The first ever secure clinical messaging app to be approved for the NHS Apps Library has been made available to more than 10,000 employees at a London North West University Healthcare NHS Trust, in a bid to help staff communicate with each other and with patients more effectively during the COVID-19 crisis.
London North West University Healthcare NHS Trust, which provides care for more than a million people across its four hospitals and number of community services, has worked with health tech start-up Hospify to make the company’s secure messaging app available to thousands of staff across its organisation.
The platform, which became the first general-use medical messaging app to be approved by NHS Digital for the official NHS Apps Library in early March, was co-founded and developed by NHS vascular surgeon Neville Dastur and former technology journalist James Flint, known for covering digital developments and developing online tools for outlets including Wired, the BBC, and the Telegraph.
Hospify will allow teams at London North West University Healthcare NHS Trust to coordinate and message each other instantly using their mobile devices, whilst keeping communication secure and compliant with data protection rules. Teams can create chat groups, talk directly, and contact external parties to help share information safely and instantly at a time when close interaction is being reduced and many staff and patients are in self-isolation.

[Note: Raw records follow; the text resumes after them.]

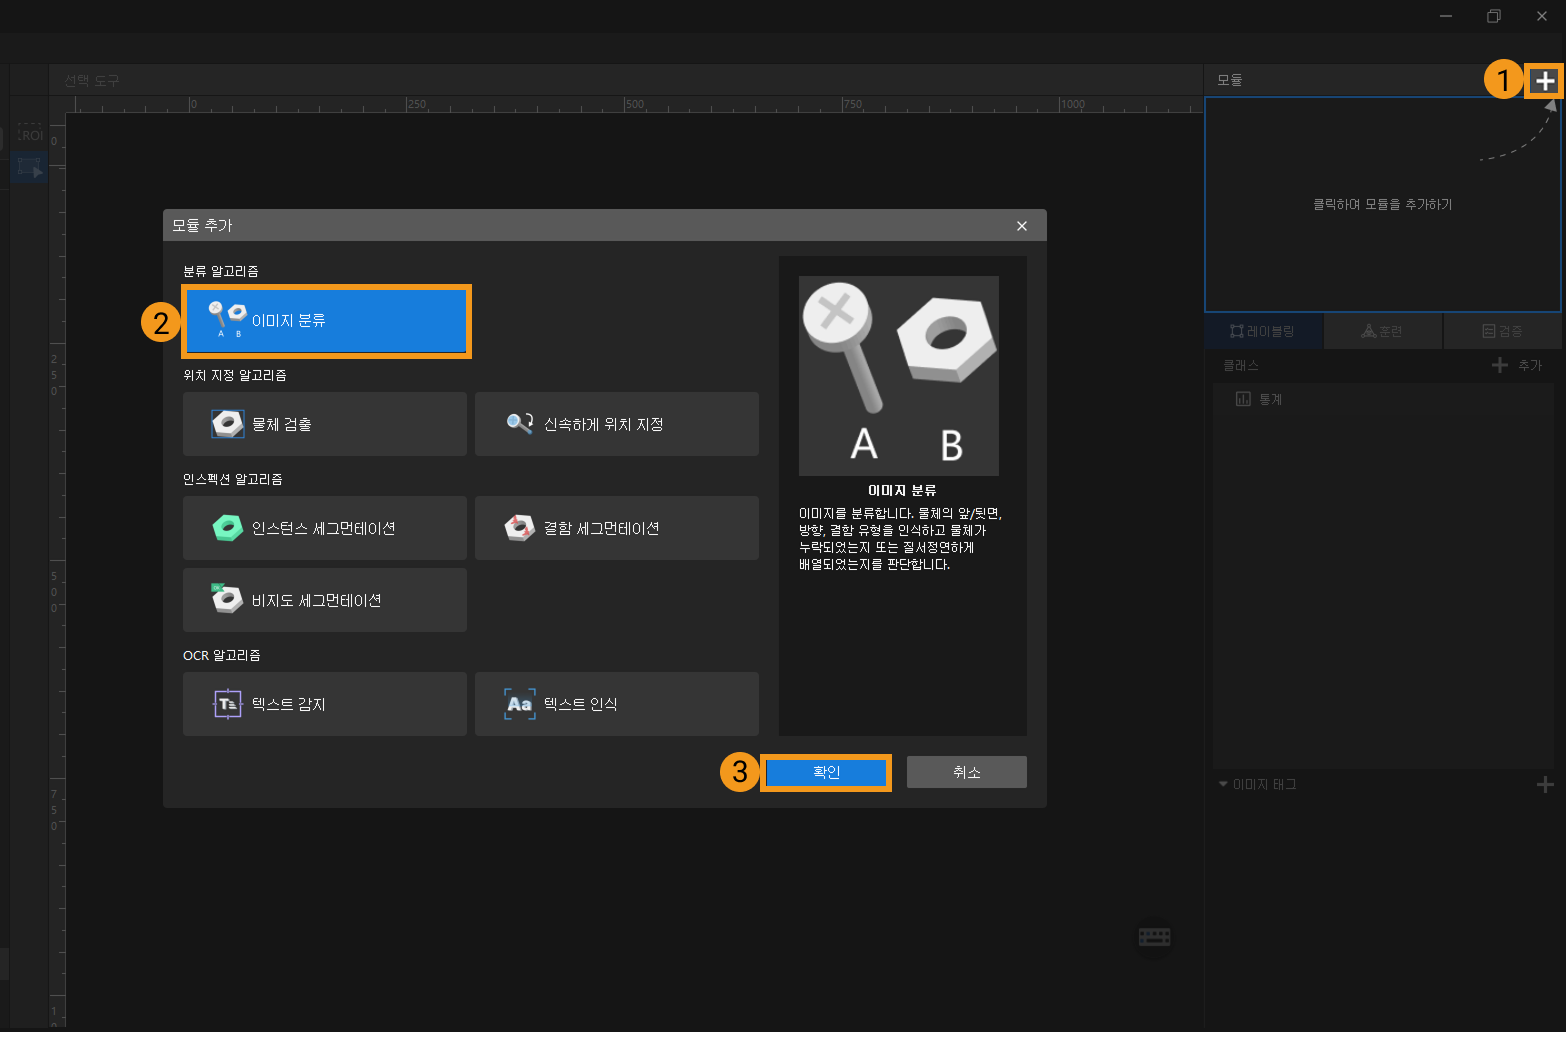This screenshot has width=1566, height=1051.
Task: Pick the 인스턴스 세그먼테이션 module
Action: click(325, 528)
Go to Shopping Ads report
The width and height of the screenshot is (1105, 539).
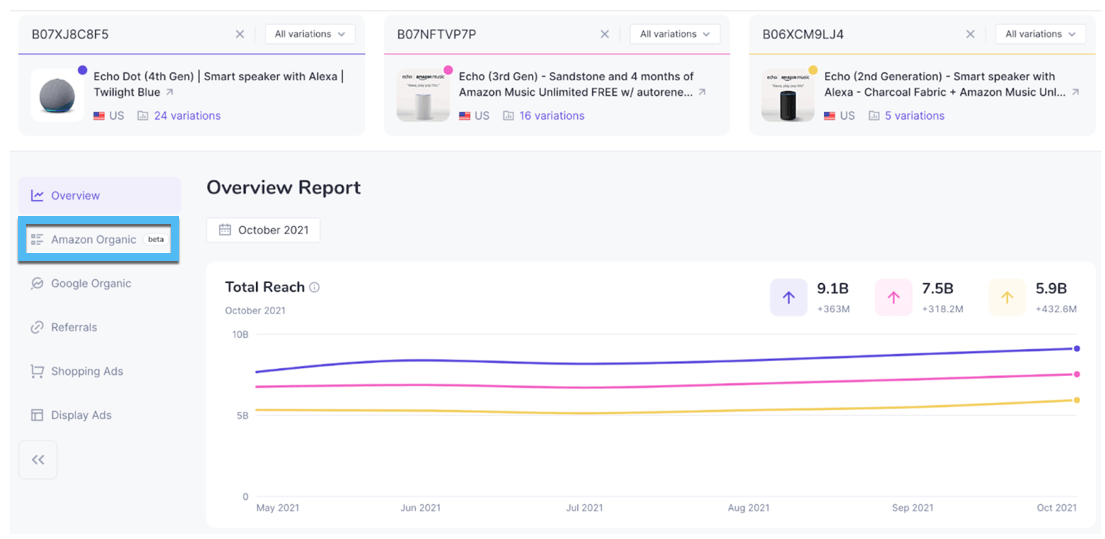pos(87,372)
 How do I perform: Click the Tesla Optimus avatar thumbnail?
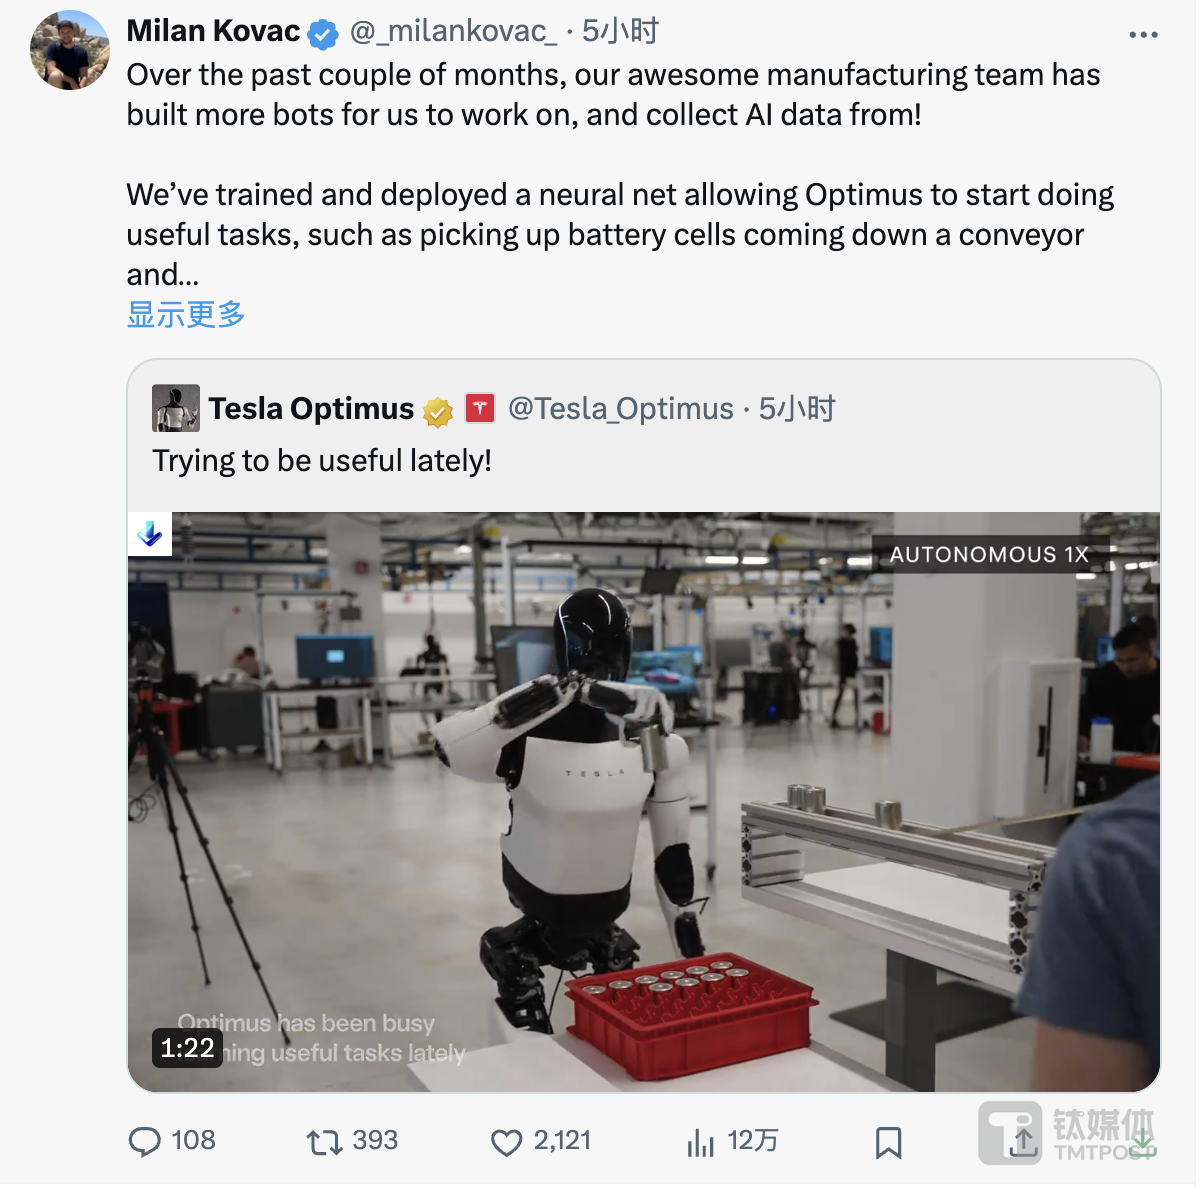(176, 408)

Sonia Patel, chief information officer at London North West University Healthcare NHS Trust said: “Hospify’s approved messaging app provides our people with a critical communication channel at what is an extraordinarily challenging time. Rolling-out this service not only helps our teams to communicate at a time when normal interactions are more challenging but is a step in a wider strategy to improve our digital offering to all health and social care staff.”

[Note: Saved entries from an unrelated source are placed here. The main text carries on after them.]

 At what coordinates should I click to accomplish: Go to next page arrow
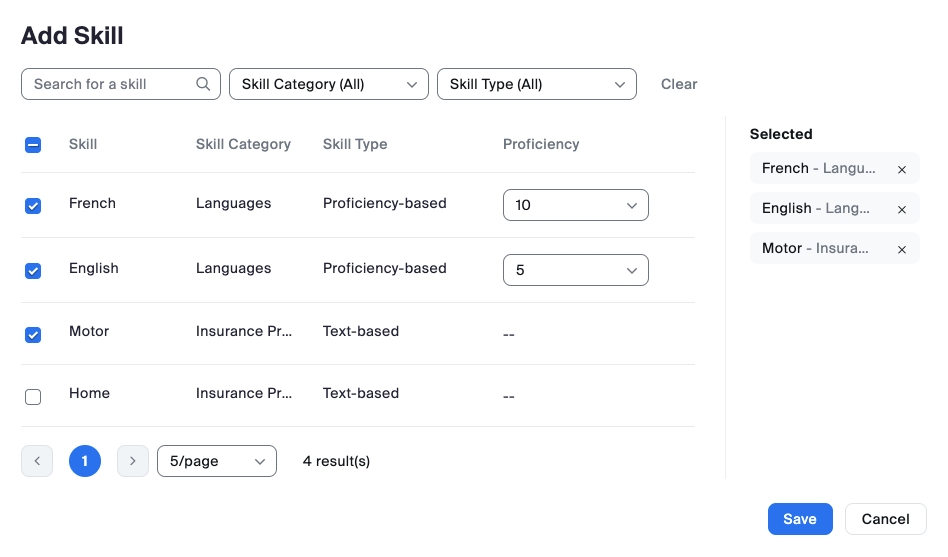133,461
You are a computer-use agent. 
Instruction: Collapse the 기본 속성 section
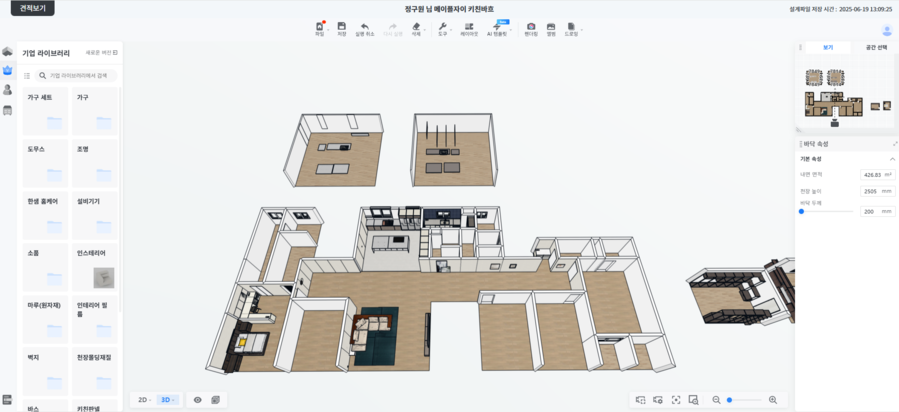(892, 159)
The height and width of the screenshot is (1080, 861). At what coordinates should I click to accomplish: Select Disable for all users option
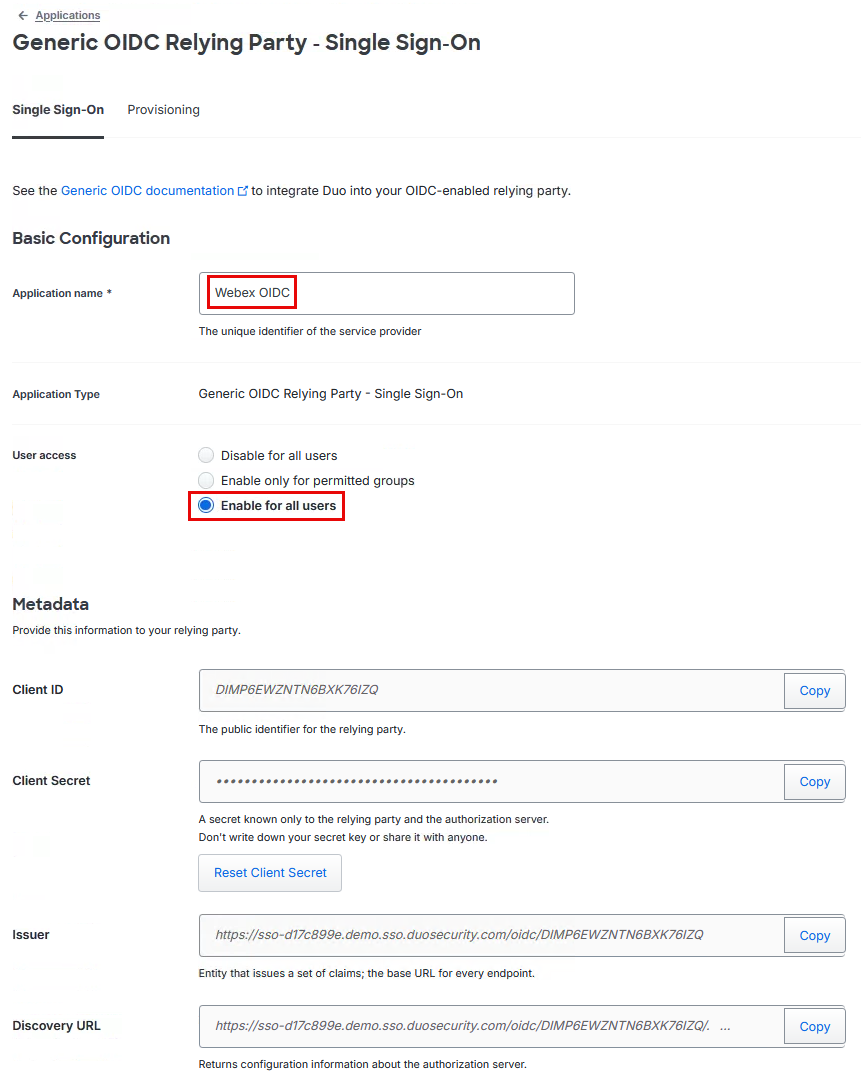click(x=206, y=455)
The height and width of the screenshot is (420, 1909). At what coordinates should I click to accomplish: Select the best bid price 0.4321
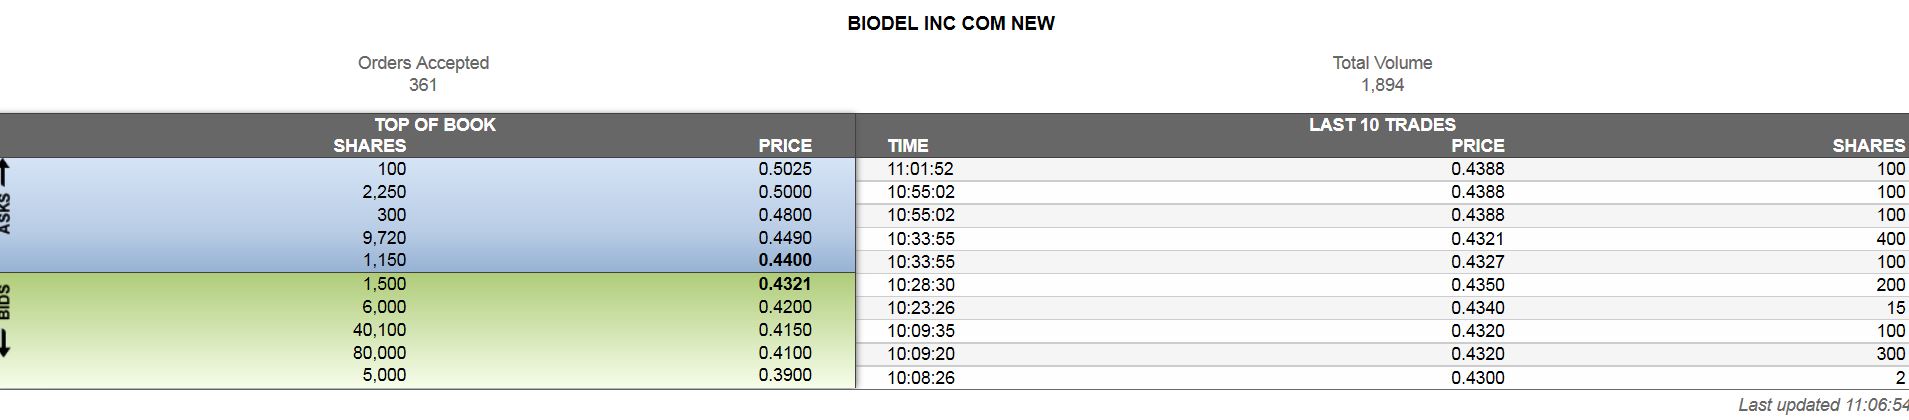(785, 284)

The Hospify app offers similar functionality to popular consumer messaging apps. Staff using the app will be able to take part in one-to-one and group messaging and exchange unlimited text and photo messages, with additional features to protect privacy such as a built-in passcode, the masking of personal details such as phone numbers or email addresses, and no harvesting of behavioural or other metadata that could otherwise be resold for marketing or advertising purposes.
For clinical teams and trust management, the Hospify Hub online admin portal helps with onboarding staff and provides the trust with the ability to broadcast important messages and document attachments to keep staff quickly apprised of new developments. This can be used to communicate with the trust’s entire staff or to target individual teams and shifts, without the need for people to have access to a PC.
James Flint, CEO of Hospify, said: “The onset of coronavirus has underlined the growing importance effective digital clinical communications. Though consumer alternatives do exist, our healthcare professionals need access to technologies built for their needs, technologies that are easy to use and that they know they can trust to keep sensitive information secure, that can maintain privacy for staff and patients, and that have been rigorously tested and approved for the NHS.”
Hospify is a compliant, healthcare messaging app that was designed in close consultation with the Information Commissioner’s Office to ensure compliance with both UK data protection laws surrounding health data and the GDPR.
Hospify encrypts and deliver messages from phone to phone and then deletes the messages from its servers, so the only copies are in the phones of the people in the conversation or group; even here, messages are automatically deleted after 30 days.
Since the Covid-19 outbreak hit the UK, Hospify has seen a rapid growth in use, and has been downloaded by healthcare professionals spread across more than 150 hospitals and other clinical sites across the country, where it is helping improve data compliance by encouraging clinicians to stop sharing sensitive health data using consumer messaging applications.
NHS Wales, Devon CCG and individual NHS trusts including London North West University Healthcare NHS Trust, Lincolnshire Community NHS Trust, Maidstone & Tunbridge Wells NHS Trust and South Tyneside NHS Trust have also all signed off the app for use by their employees.
Neville Dastur, chief technology officer at Hospify, added: “Thousands of health professionals and patients are now using our technology, confident that they can communicate safely and quickly with all the ease and efficiency of the best consumer messaging apps, but without any compromise to their data or privacy.”